## Texto

↓

# Sonorizar un bar



## maxee (Jul 1, 2012)

Buenas. voy al grano, mi hermana va a abrir un bar, y me encargo el tema de sonido.
Bueno yo te armo los amplificadores si queres por que estan caros, le dije, pero me tiro todo el trabajo. (ampli, parlantes y las distribucion de los mismos)
Es asi, el local es de dos pisos separado con madera y el primero de 10M X 5M y el de arriba de 15M X 5M (cuando me dijo eso casi me muero jejeee)


Estoy en la duda sobre que parlantes usar, como distribuirlos, la cantidad de los mismos, y que amplificador usar.

Vi este ampli en http://construyasuvideorockola.com que me agrada por que no usa integrados, y demaces, pero primero tendria que saber bien cuantos parlantes usar y cuales, para ver que amplificador me conviene, que opinan?


Saludos Maxee


----------



## DOSMETROS (Jul 1, 2012)

Primero preguntale a tu hermana si quiere que la gente pueda conversar o no  ?

Saludos !


----------



## maxee (Jul 1, 2012)

Gracias por tu comentario DOSMETROS, y si.. la gente tiene que poder combersar, es para que se escuche un poco de musica de fondo no mas. Un volumen moderado...


----------



## detrakx (Jul 2, 2012)

Hola Maxee, yo haria un sistema distribuido. Estos sistemas se distribuyen de manera tal que cada bafle cubre cierta zona del recinto logrando mejor cobertura y definicion con poca potencia. Mas aun si lo que buscas es musica de fondo. 
Utilizaria cajas de 2 vias pasivas. por ejemplo 8" + Tw o 6" + Tw.
Con 2 etapas amplificadoras de 100W RMS c/u es suficiente para amplificar 

Saludos.


----------



## Rodry56 (Jul 2, 2012)

Está muy bueno el amplificador que elegiste para hacer. Claro que te va a sobrar potencia por todos lados.
Ahora, te hago una pregunta.. Que pensás usar para alimentarlo con los +/-63 voltios DC y que soporte 250W?


----------



## Fogonazo (Jul 2, 2012)

Yo tengo otra opinión, para mi es preferible emplear una mayor cantidad de amplificadores, 4 o 6, de menos potencia con el fin de poder ajustar individualmente el volumen cosa que te permite delimitar zonas de intensidad de sonido.

Incluso se puede resolver con algunos amplificadores IC´s, por ejemplo *TDA2050*


----------



## almendra (Jul 2, 2012)

http://construyasuvideorockola.com/proyecto_amp_240w_ambiental_01.php lo cambiaría por este.


----------



## maxee (Jul 3, 2012)

Gracias por los comentarios a todos.

↑

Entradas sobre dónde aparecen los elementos
↓

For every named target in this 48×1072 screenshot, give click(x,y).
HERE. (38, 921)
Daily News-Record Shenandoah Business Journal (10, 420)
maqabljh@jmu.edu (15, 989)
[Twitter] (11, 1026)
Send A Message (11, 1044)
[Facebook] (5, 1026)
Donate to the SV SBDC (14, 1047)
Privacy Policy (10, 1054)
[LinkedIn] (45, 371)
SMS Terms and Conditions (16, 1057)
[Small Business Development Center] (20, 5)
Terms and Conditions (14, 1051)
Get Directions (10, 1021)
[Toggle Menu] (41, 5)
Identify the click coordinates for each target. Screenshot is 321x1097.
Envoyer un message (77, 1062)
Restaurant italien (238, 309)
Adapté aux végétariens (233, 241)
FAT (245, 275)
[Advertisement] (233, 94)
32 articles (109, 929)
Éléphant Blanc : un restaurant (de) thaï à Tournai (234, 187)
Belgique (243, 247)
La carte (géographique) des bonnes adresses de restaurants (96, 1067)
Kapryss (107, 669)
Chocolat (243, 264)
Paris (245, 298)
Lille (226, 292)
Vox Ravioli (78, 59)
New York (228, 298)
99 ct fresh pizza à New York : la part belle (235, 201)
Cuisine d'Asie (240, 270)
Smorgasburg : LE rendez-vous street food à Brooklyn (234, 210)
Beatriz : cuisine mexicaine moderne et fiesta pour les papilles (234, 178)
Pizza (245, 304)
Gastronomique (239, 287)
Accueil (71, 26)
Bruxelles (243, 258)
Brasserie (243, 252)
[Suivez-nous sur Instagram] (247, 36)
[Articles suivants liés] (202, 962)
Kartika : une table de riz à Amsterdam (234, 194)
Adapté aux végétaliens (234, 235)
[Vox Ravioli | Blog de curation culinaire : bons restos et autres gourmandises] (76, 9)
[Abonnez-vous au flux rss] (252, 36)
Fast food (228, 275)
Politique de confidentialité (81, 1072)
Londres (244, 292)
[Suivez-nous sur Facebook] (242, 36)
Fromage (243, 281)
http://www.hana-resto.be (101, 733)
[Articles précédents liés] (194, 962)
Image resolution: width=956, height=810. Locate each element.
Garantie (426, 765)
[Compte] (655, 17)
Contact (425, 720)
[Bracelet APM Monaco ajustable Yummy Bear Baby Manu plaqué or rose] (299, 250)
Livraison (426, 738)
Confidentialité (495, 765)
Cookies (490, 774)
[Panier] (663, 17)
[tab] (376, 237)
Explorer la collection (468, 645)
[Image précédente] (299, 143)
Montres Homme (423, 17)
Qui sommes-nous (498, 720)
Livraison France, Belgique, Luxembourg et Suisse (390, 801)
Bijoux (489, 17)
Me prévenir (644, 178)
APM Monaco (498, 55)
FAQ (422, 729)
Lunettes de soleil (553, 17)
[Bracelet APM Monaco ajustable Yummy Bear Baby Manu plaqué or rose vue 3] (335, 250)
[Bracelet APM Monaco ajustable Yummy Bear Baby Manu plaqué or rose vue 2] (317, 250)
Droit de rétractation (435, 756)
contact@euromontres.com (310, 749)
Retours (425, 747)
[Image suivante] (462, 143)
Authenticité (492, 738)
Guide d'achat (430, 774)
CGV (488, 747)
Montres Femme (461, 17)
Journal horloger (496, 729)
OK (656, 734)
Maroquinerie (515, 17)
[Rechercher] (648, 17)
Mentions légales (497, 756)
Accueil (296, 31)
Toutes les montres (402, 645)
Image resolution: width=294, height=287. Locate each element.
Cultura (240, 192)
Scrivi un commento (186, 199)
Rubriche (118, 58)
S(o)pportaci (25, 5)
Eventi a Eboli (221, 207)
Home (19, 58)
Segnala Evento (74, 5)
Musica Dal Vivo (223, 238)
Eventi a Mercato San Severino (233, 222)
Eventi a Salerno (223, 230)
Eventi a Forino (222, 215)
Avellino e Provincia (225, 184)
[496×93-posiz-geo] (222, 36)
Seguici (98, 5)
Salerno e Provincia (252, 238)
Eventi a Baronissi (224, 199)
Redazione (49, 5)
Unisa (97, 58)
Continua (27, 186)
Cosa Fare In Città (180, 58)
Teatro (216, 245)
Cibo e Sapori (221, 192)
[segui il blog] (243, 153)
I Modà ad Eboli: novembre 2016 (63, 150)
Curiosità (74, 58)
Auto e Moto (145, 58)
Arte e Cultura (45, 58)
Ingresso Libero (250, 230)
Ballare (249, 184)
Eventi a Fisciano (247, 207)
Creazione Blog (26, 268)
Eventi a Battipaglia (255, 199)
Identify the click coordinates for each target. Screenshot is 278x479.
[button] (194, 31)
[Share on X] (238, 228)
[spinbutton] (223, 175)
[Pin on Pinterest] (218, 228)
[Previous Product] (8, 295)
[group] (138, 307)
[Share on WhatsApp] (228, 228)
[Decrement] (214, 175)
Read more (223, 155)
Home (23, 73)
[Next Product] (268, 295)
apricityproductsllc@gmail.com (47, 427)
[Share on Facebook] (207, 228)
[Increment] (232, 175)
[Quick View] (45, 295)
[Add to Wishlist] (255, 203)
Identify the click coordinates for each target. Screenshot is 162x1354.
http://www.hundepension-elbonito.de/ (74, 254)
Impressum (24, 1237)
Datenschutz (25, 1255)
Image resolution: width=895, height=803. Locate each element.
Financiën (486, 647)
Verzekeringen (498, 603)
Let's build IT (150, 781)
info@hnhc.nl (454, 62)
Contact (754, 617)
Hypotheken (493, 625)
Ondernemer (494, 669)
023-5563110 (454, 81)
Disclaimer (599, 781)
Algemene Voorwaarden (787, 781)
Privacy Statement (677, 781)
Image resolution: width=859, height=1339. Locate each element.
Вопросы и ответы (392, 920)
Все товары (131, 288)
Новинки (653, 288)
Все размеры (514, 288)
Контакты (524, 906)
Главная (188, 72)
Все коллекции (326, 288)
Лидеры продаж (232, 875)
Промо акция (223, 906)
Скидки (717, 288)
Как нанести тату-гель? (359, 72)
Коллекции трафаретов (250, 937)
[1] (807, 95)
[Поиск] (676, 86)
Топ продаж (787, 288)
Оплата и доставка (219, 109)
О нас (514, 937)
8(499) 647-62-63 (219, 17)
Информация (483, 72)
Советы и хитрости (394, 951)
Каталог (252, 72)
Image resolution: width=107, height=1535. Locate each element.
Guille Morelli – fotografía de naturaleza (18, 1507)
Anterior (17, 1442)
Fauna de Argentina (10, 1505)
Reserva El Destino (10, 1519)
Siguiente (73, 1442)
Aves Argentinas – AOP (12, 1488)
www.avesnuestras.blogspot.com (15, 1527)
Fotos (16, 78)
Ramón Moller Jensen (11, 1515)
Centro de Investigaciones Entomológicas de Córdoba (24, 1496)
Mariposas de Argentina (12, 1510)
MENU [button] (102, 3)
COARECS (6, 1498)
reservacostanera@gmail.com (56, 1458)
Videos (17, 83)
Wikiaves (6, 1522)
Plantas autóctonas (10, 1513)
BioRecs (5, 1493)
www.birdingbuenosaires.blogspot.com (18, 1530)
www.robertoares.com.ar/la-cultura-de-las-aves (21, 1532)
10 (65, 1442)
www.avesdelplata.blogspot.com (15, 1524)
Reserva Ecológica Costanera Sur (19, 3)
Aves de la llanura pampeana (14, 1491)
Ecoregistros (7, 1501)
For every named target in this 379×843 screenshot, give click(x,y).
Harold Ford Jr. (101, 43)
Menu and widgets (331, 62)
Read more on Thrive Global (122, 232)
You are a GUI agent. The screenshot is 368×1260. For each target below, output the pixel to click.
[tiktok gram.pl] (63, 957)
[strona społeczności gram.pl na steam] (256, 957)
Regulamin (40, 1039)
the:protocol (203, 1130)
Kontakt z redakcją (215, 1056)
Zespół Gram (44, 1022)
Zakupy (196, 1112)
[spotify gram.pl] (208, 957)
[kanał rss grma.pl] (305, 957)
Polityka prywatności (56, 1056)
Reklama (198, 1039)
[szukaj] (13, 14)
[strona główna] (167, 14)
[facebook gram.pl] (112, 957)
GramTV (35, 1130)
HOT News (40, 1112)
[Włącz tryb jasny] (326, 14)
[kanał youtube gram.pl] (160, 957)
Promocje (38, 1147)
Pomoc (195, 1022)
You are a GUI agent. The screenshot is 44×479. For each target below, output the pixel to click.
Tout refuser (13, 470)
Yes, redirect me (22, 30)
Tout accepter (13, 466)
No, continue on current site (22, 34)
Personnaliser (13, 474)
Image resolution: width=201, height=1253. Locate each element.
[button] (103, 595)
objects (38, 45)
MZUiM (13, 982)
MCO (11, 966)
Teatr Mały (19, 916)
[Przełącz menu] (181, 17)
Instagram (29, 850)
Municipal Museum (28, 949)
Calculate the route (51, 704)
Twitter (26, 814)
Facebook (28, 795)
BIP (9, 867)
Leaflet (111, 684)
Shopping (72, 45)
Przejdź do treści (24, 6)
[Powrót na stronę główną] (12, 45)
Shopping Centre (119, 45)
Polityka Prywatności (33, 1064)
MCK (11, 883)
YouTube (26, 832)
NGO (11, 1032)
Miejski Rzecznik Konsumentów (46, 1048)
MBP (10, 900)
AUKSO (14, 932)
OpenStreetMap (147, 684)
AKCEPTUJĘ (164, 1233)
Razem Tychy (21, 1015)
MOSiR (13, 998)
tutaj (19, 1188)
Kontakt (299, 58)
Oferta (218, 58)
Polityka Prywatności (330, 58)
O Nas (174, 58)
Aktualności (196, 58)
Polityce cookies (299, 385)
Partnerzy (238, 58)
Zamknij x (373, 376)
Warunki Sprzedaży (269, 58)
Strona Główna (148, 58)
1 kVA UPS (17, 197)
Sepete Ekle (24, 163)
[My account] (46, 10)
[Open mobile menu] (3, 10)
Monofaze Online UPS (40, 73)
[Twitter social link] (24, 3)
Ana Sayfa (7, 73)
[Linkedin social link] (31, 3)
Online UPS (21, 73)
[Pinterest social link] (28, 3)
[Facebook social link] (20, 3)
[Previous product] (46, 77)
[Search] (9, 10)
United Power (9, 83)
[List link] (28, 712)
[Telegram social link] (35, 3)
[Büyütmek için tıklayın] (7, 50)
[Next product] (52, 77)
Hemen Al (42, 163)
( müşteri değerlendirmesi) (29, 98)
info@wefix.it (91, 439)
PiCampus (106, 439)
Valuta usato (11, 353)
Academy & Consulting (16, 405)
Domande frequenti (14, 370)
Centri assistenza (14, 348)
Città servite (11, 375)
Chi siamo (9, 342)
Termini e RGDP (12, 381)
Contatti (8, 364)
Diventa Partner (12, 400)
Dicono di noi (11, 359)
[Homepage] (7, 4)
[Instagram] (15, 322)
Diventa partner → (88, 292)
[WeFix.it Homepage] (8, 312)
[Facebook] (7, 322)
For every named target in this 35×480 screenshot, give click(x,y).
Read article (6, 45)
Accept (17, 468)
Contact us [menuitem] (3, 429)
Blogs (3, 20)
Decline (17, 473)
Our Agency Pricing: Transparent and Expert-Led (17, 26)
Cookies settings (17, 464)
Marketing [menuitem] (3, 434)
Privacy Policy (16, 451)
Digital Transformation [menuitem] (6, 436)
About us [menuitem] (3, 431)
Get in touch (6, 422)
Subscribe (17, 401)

↑

## Consignas
- 1) ¿Puedes reproducir el hilo sobre sonorizar un bar empezando en "Bueno yo te" y terminando en "de los mismos)", pero cambiando "amplificadores" por "equipos"?
- 2) ¿Puedes completar la parte siguiente del hilo sobre sonorizar un bar, a continuación de su último mensaje?
El listado es material independiente del hilo.

## Respuestas en orden
- 1)
Bueno yo te armo los equipos si queres por que estan caros, le dije, pero me tiro todo el trabajo. (ampli, parlantes y las distribucion de los mismos)

- 2)
125W era como para hacer una serie-paralelo de parlantes y enganchar unos cuantos, pero, esta muy bueno el circuito que propusiste Almendra, me gusta la idea de poder controlar el volumen por secciones, pero no conosco el integrado que usa ese ampli ni la calidad del mismo. Por el contrario escuche hablar muy bien de los TDA como propuso Fogonazo. Un TDA 2050 para cada caja de parlantes pienso que va a andar joya. Pero bueno, que todavia no se cuantos parlantes poner. Detrakx mencionaste unas cajas de dos vias pasivas, me podrias contar un poco mas sobre eso? Calculo que un parlante de 4 pulgadas mas un twiter, por caja puede andar, dependiendo de la cantidad de cajas que sea necesario, hago un esquemita de como pienso poner los parlantes..los parlantes de un lado del bar seran R y los del otro L y controlo el volumen por par de parlantes enfrentados.. que opinan?




Edit: nueva idea, que tal de poner unas cajas para grabes, y varios satelites para los medios y agudos? con su respectivos filtros para que se reproduzcan solo las frecuencias idoneas para cada caja. Pongo una imagen espero que se entienda la idea..

sera suficiente? sobra? que me combien?


----------



## detrakx (Jul 4, 2012)

Me parece que te estas complicando demasiado con la cantidad de parlantes y la distribucion de los mismos. Hasta me atrevo a decirte que no tiene sentido hacer un stereo en un distribuido. Por que solo va a ser apreciado solo en algunos puntos del recinto. 
Hacer un sistema de 3 vias acarrea varios problemas, vas a tener cancelaciones por diferencia de distancia entre el sub y el mid high, a menos que utilices delay y corrijas el problema.
Te insisto que armar un 2 vias es mucho mas simple y te evitas varios problemas.
Siempre teniendo en cuenta el objetivo es trabajar a bajo SPL.
En cuanto pueda te subo ejemplos de como organizar el distribuido.


----------



## Fogonazo (Jul 4, 2012)

detrakx dijo:


> _*Me parece que te estas complicando demasiado con la cantidad de parlantes y la distribucion de los mismos*_. ........



Opino lo mismo, con unos parlantes Full Range o unos gabinetes de 2 vías se puede resolver el tema sin complicaciones.

Respecto a la cantidad, es mi criterio respecto a gabinetes, "Es preferible que sobre y no que falte".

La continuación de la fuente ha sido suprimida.